The Earth Science and Remote Sensing Unit at NASA's Johnson Space Center maintains an enormous collection of over four million astronaut photographs of Earth, spanning manned spaceflight from the Mercury missions to today's ISS missions. These photos can be vital to researchers across many fields, but many are inaccessible because they lack labels for common features like islands, volcanoes, and rivers. Feature Hunter is the first step toward the creation of a machine learning model aimed at labeling previously uncategorized Astronaut Photography with geographic features. Machine learning requires large sets of training data to produce accurate results. Feature Hunter users will help develop this training data by viewing images, determining whether or not a feature or features are present, and identifying features by placing bounding boxes around them. Then, experts in the Earth Science and Remote Sensing Unit will use this data to develop and deploy a machine learning model to add feature-level metadata to the entire astronaut photography database.

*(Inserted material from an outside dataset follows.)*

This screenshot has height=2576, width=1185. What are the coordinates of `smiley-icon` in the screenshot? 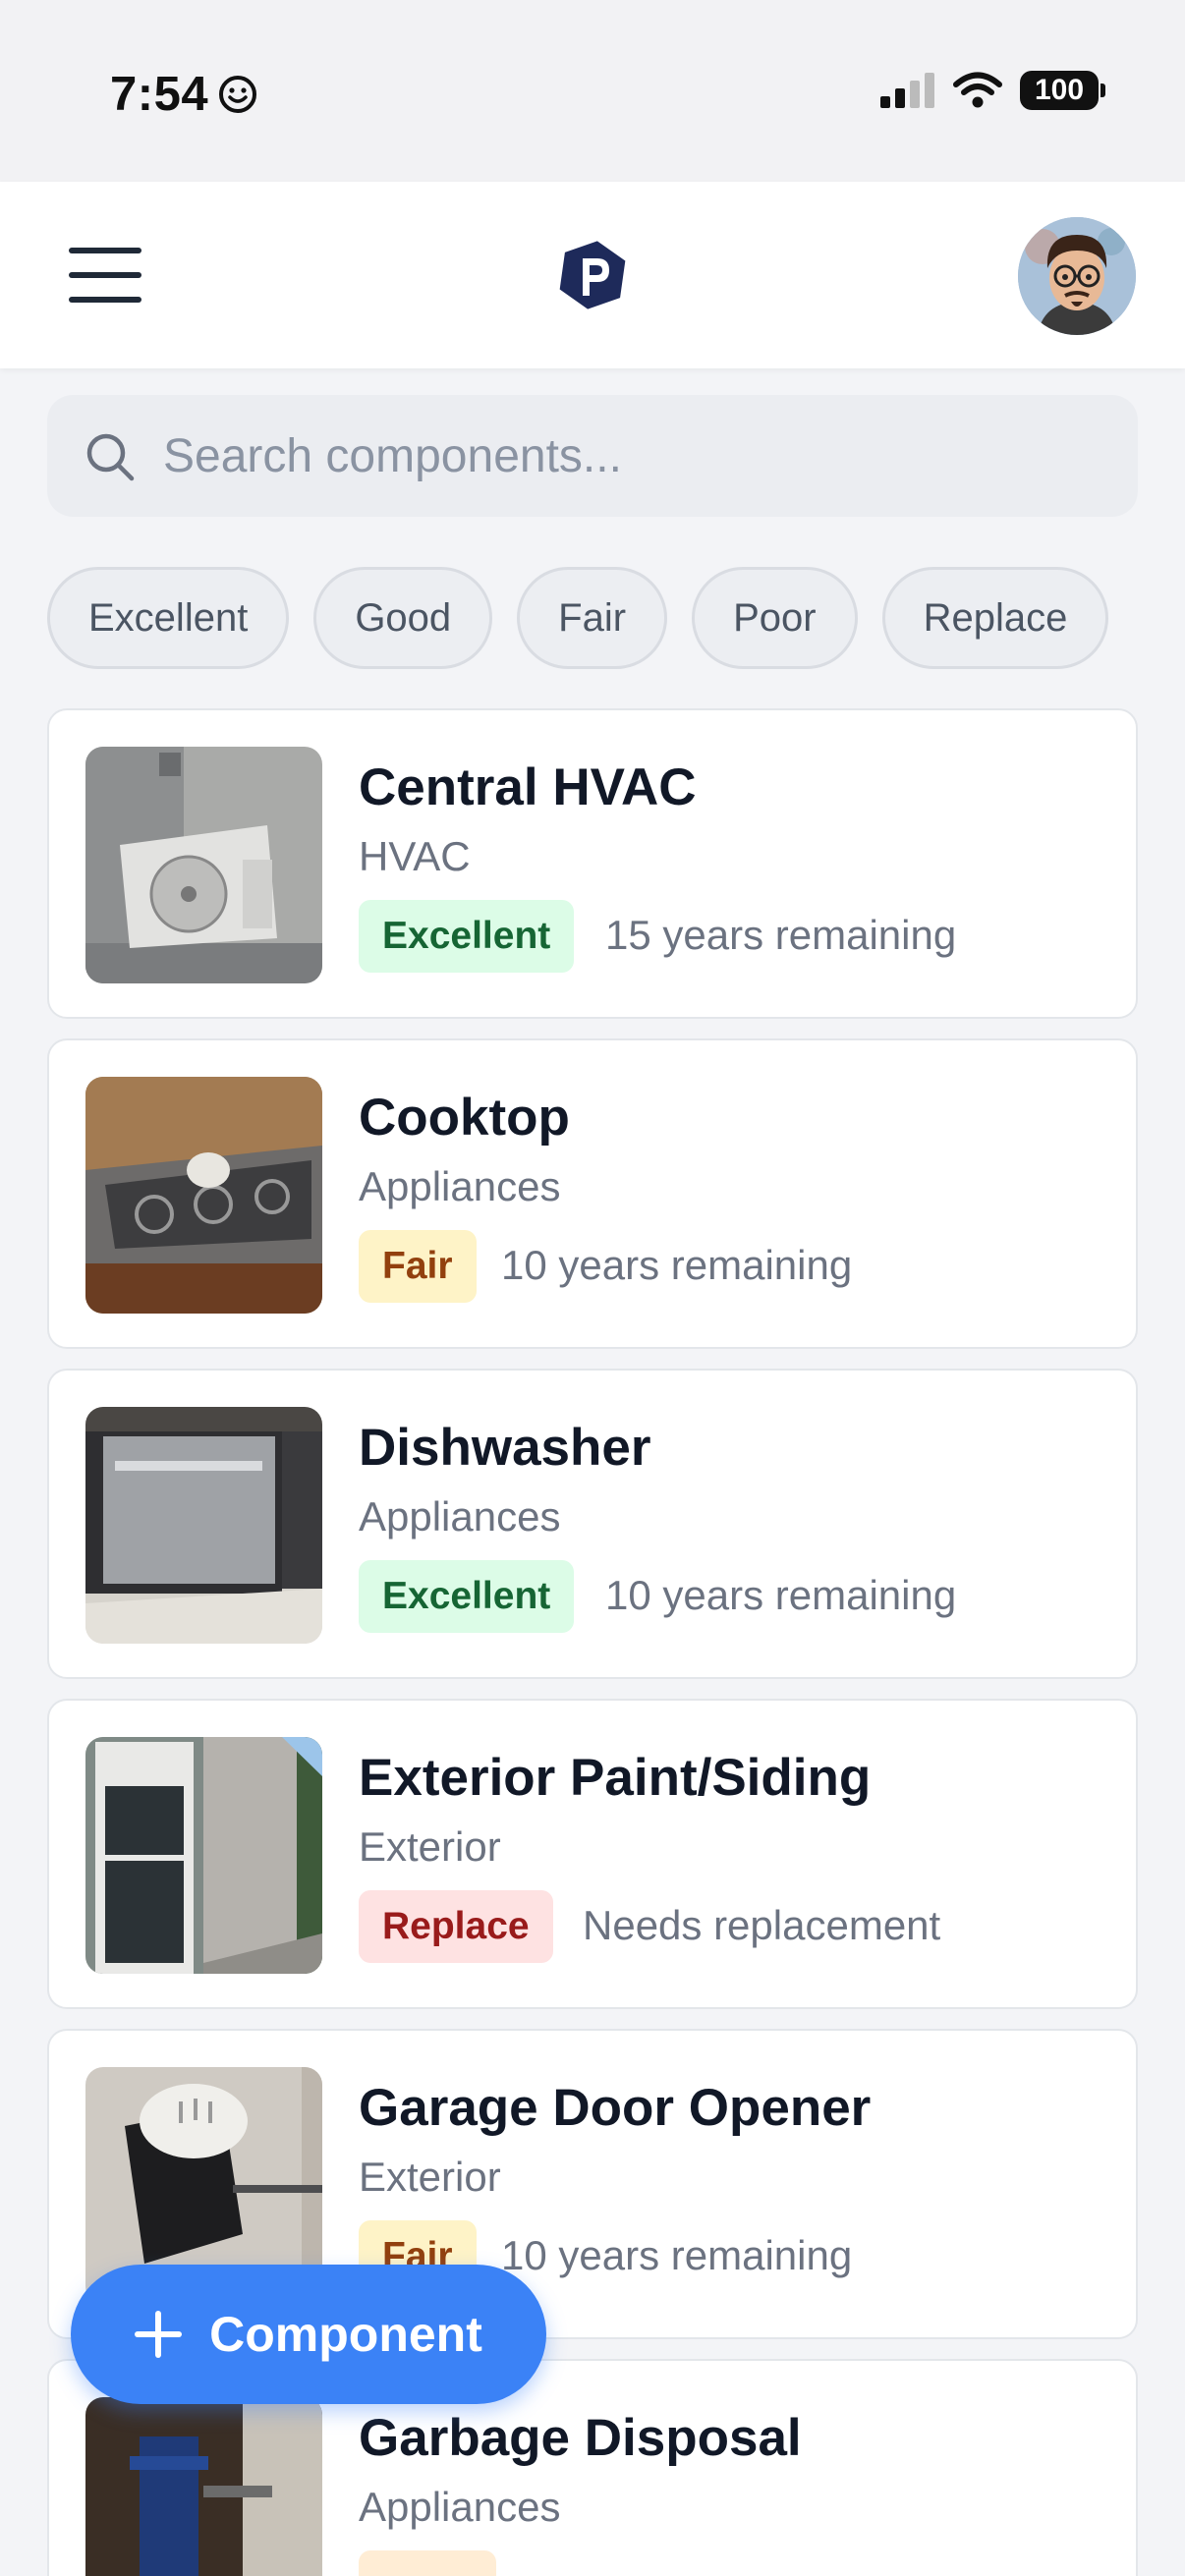 It's located at (238, 94).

Geographic Scope: Whole Earth (astronauts collect imagery of all continents but Antarctica)
Project Status: Active - recruiting volunteers
Participation Tasks: Identification,
Start Date: 07/01/2019
Project Contact: email@example.com
Federal Government Sponsor:
Other Federal Government Sponsor:
Fields of Science: Ecology and environment, Geography, Geology and earth science
Intended Outcomes: Feature Hunter is aiming to improve the astronaut photography database by utilizing machine learning to identify of features within images with the help of training data generated by citizen scientists.